Cheryl's theoretical development for permutation groups is
arguably the most important in decades; in particular her theory of
quasiprimitive permutation groups is fundamental for work in algebraic
combinatorics, especially in graph theory. Her normal quotient method for
analysing infinite families of symmetrical graphs and geometries has
transformed the theory of edge-transitive graphs, giving a new global framework
for studying infinite families of these graphs.
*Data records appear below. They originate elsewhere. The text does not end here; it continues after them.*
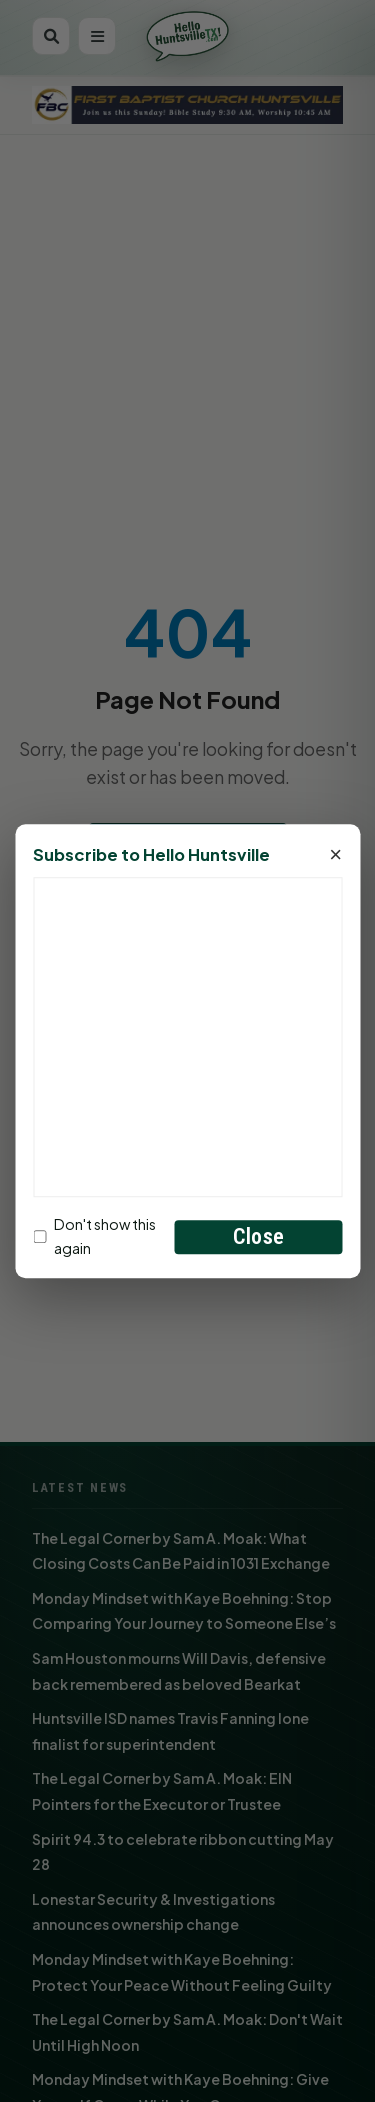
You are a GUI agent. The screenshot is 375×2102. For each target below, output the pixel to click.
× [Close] (335, 856)
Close (258, 1236)
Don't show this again (94, 1236)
Cheryl collaborates easily and enjoys the opportunity of
increasing her own and other's expertise through joint work. This is evidenced
in her extensive international record of co-authors including senior research leaders
and young researchers, as well as the flourishing research group she has built
up in the Centre for the Mathematics of Symmetry and Computation at The
University of Western Australia (of which she was the inaugural Director). Also,
she has been outstanding in her support for mathematics in many countries in
the region including the
Philippines, China, Korea, Malaysia, Thailand and Iran,
where she has mentored local mathematicians, including co-authoring research
publications.
The
Institute of Combinatorics and its Applications is an international scholarly
society that was founded in 1990 by Ralph Stanton; the ICA was established for
the purpose of promoting the development of combinatorics and of encouraging
publications and conferences in combinatorics and its applications.